▶ Work order 1
In the post about troubleshooting system freezes, during which Memtest86 test did the crashes occur?
▶ Work order 2
Continue the post about troubleshooting system freezes from the point where it stops.

▶ Text under study
_ _ _ _ _
I've been trouble shooting for a while now. Initially I thought that it might have been a problem with my graphics adapter because I would always experience this system freeze after installing the latest nVidia graphics driver (Video card: Diamond Viper V770, nVidia TNT2 chipset) when X displayed the nVidia spash screen on startup. However, after disabling the splash screen in my X86Config file the system no longer froze upon starting X.

Next, I thought that X might be having a problem with something, but I was able to reproduce the system freeze in a console (X was completely shutdown, I'm not that silly!)
The next thing on my list to check was the kernel. I built a very minimalistic 2.4.20 kernel for the box. The freezes still persisted however (I do find it to be somewhat odd though that compiling a new kernel didn't cause a system crash, doesn't the system use virtually all of the CPU time when compiling?). So, although it's difficult to *completely* rule out problems with a custom kernel, I decided that it was pretty unlikely at this point.

Now I'm down to the hardware components. After removing everything but one stick of ram (I've actually tried three different ones, two 128M PC100 sticks, and one 512M PC133 stick. I purchased these from retailers a long time ago, but since they've been sitting for a while I've become suspissious of their integrety), the processor, the video card, a hard drive and a cdrom drive (the latter two being needed for various booting options) the freezes still persist.

So, at this point I'm have a strong suspission that it's the memory, the processor, or the motherboard that's not functioning (have I missed anything?). So I've been trying to figure out which it is.

The first stop was Memtest86 (v3.1 booted from a CD-ROM). I've tried all three sticks of ram, and memtest86 actually crashed on all three! The crashes occured during test 6 in all cases. Memtest86 has, however, provided me with the first actual clue of my entire search. It tells me that there is an unhandeled interrupt generated, although it doesn't tell me where it was generated.

Knowing this, my first thought was if a heat problem. Perhaps the PIII was generating an interrupt that caused it to halt if it was starting to overheat. I had a heatsink and fan on the CPU, but I hadn't used any thermal compound. So I got a hold of some Arctic Silver 3, and applied that. Guess what? Still get the system crashes.
_ _ _ _ _
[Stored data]
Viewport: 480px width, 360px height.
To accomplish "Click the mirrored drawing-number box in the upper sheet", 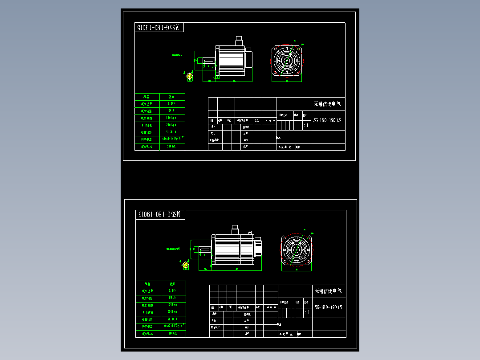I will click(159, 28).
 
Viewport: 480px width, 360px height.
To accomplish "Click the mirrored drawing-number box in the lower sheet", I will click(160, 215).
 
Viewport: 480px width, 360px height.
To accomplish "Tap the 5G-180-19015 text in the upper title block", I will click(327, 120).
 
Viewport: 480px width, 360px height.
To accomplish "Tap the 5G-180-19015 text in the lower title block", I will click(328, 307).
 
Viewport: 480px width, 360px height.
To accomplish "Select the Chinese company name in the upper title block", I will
_ _ _ _ _
▶ Answer section 1
Test 6.

▶ Answer section 2
I find something suspisious about how memtest86 crashes in the same place each time (literally, the WallTime is consistant. i.e. everytime I run the test on the 512M stick it crashes at the same WallTime, and it crashes at the same WallTime for both of the 128M sticks, obviously the time is different between memory sizes, but it is consistant among memories of the same size). My gut instinct tells me that this more then likely means that the memory is okay, or at least there is a problem other then the memory.

So, I'm starting to run out of ideas. I don't happen to have any other processors or mobos that I can use to test the ones in question. Hence I'm looking for some kind of software diagnostic program like memtest86 that I can use to try and narrow down the problem. I realize that there's probably nothing for motherboards because there are so many of them that it would be nearly impossible to write a program to test them genarically. However, I do have hope that one might exist for processors, since there is a limited number of them. Anyone have any ideas either about diagnostic programs, things I can try, or issues I may have overlooked?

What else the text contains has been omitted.